Mamá era radical. Con orgullo contaba que al abuelo lo habían enterrado con la bandera roja y blanca cubriendo el ataúd.
La historia de mi viejo tuvo más sobresaltos. Nacido en Avellaneda, sus quince años coincidieron con la explosiva aparición de un ministro de trabajo llamado a transformar la historia del país.
Su temprana convicción fue revolucionaria en su vida. Con eso quiero decir que él, como toda revolución, nació en una casa y terminó en las calles.
Confesarse peronista le valió un violento golpe paterno que, literalmente, lo catapultó para siempre de su casa.
En la calle a los quince, aprendió a ganarse la vida y a afirmar su credo.
Antes que ninguno de mis compañeros del colegio, supe por mamá la anécdota de mi abuelo explicando en la comisaría, porqué no usaban el luto obligatorio. O las de papá, contadas a medio tono, de los fusilamientos fingidos y las palizas interminables en épocas de dictadura.
Así crecí, esas eran las charlas en mi casa.
Papá, mamá contando sus vidas a ambos lados de la historia y yo disfrutando de aquello.
Y aquí viene lo inolvidable.
En el 83 por primera vez la política se manifestaba plenamente a los adolescentes de entonces.
En esa época la tele transmitía en vivo recién a partir de las 22.
Y ahí estaba él.
Alfonsín en su último discurso de campaña.
Frente al Monumento a la Bandera, Alfonsín-candidato, le hablaba de tolerancia, de no violencia a un país dividido por el espanto.
“No hay dos pueblos. Hay dos dirigencias, dos posibilidades, pero hay un solo pueblo”, decía.
Sentí que de pronto alguien sintetizaba esa divergencia tan formidable y potente que se disfrutaba en casa, y que hoy se transformó en un negocio mezquino, malicioso y decadente.
Cuando el verde era sólo un color, Alfonsín exaltaba a la mujer, “que sufre las consecuencias de una sociedad anticuada y machista”.
“La bandera nacional debe ondear sobre las banderas partidarias”, exigía.
Después lo conocido: el preámbulo, el triunfo, el desastre económico y un viaje delirante al presente.
Fue la primera vez que un presidente electo le ofreció a su rival la presidencia de la Corte Suprema de Justicia de la Nación. Un peronista, León Arslanián, presidió la Cámara que juzgó a los militares en el Juicio a las Juntas.

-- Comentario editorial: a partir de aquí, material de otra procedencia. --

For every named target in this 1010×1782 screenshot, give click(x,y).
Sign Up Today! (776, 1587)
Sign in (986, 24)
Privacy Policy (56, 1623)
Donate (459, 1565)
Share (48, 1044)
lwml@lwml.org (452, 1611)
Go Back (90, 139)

¿Por qué el recuerdo? A diez años de su muerte la figura de hombres que intentaron otro país parecen ser la tabla a la que los náufragos de este tiempo tratamos de aferrarnos.
Hoy se habla de la pesada herencia. ¿Y si fuera al revés?
¿Y si nosotros, tuvieramos una deuda con el pasado?
Sepámoslo: la tenemos.
Tenemos una deuda con la historia, una deuda con el federalismo, una deuda con los partidos politicos, porque los partidos politicos no han aprendido a convivir.
Con Irigoyen, con De la Torre, Palacios, Perón, Eva, Illia y muchos más que no aparecen en listas sesgadas.
Argentina nunca terminó de transitar desde el autoritarismo a la democracia republicana plena, porque no supimos ni quisimos. Solo salió de las formas más crudas del autoritarismo. Porque se tomó la decisión desde el poder, de que el poder debía determinar a la ley y no al revés.
La convivencia no está en el centro del proyecto, la igualdad social tampoco. Lo que está en el centro del proyecto es el monopolio del poder.
Sábato decía que “la democracia es el único régimen que permite mantener vivos a los que quieren mejorarla”.
Habrá que pedirle algo más.
Argentina necesita mucho tiempo de gobiernos distintos que compartan el mismo proyecto de desarrollo.
Un proyecto de tolerancia, leyes e igualdad. Que por fin permita pagar las deudas con los despojados de esperanza, de futuro y de pan.
Que eso ocurra es altamente improbable, pero indispensable.